### [RIGHE DI DATI]
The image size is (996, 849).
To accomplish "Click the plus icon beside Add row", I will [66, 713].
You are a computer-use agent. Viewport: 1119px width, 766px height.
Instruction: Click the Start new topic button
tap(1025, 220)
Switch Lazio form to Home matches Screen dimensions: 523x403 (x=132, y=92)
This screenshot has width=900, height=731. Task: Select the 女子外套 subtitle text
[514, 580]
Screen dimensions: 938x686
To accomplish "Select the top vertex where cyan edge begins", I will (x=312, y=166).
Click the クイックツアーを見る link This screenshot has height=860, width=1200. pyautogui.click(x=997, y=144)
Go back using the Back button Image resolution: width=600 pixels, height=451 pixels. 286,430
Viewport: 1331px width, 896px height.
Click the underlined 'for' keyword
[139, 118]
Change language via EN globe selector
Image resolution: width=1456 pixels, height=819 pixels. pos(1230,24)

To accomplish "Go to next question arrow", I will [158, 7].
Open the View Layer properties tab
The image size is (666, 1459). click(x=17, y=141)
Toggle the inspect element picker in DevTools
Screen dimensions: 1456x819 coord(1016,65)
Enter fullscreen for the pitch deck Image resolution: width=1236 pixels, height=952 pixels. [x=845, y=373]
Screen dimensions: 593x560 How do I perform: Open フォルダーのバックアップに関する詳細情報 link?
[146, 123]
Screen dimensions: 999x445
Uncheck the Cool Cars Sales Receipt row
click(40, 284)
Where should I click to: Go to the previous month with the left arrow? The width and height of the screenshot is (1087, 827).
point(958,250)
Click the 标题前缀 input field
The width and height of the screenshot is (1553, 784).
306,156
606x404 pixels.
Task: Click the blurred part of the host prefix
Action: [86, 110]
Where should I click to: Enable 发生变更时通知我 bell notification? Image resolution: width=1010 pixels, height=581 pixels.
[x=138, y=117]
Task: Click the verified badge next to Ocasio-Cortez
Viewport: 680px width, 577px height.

### [LAVORO RICHIESTO]
Disponi in un elenco numerato le righe a partire da quella che contiene "Toggle the inspect element picker in DevTools" fino a quella che contiene "Action: [86, 110]", entrambe incluse, omettendo le righe vuote.

### [RISPOSTA]
1. Toggle the inspect element picker in DevTools
2. Screen dimensions: 1456x819 coord(1016,65)
3. Enter fullscreen for the pitch deck Image resolution: width=1236 pixels, height=952 pixels. [x=845, y=373]
4. Screen dimensions: 593x560 How do I perform: Open フォルダーのバックアップに関する詳細情報 link?
5. [146, 123]
6. Screen dimensions: 999x445
7. Uncheck the Cool Cars Sales Receipt row
8. click(40, 284)
9. Where should I click to: Go to the previous month with the left arrow? The width and height of the screenshot is (1087, 827).
10. point(958,250)
11. Click the 标题前缀 input field
12. The width and height of the screenshot is (1553, 784).
13. 306,156
14. 606x404 pixels.
15. Task: Click the blurred part of the host prefix
16. Action: [86, 110]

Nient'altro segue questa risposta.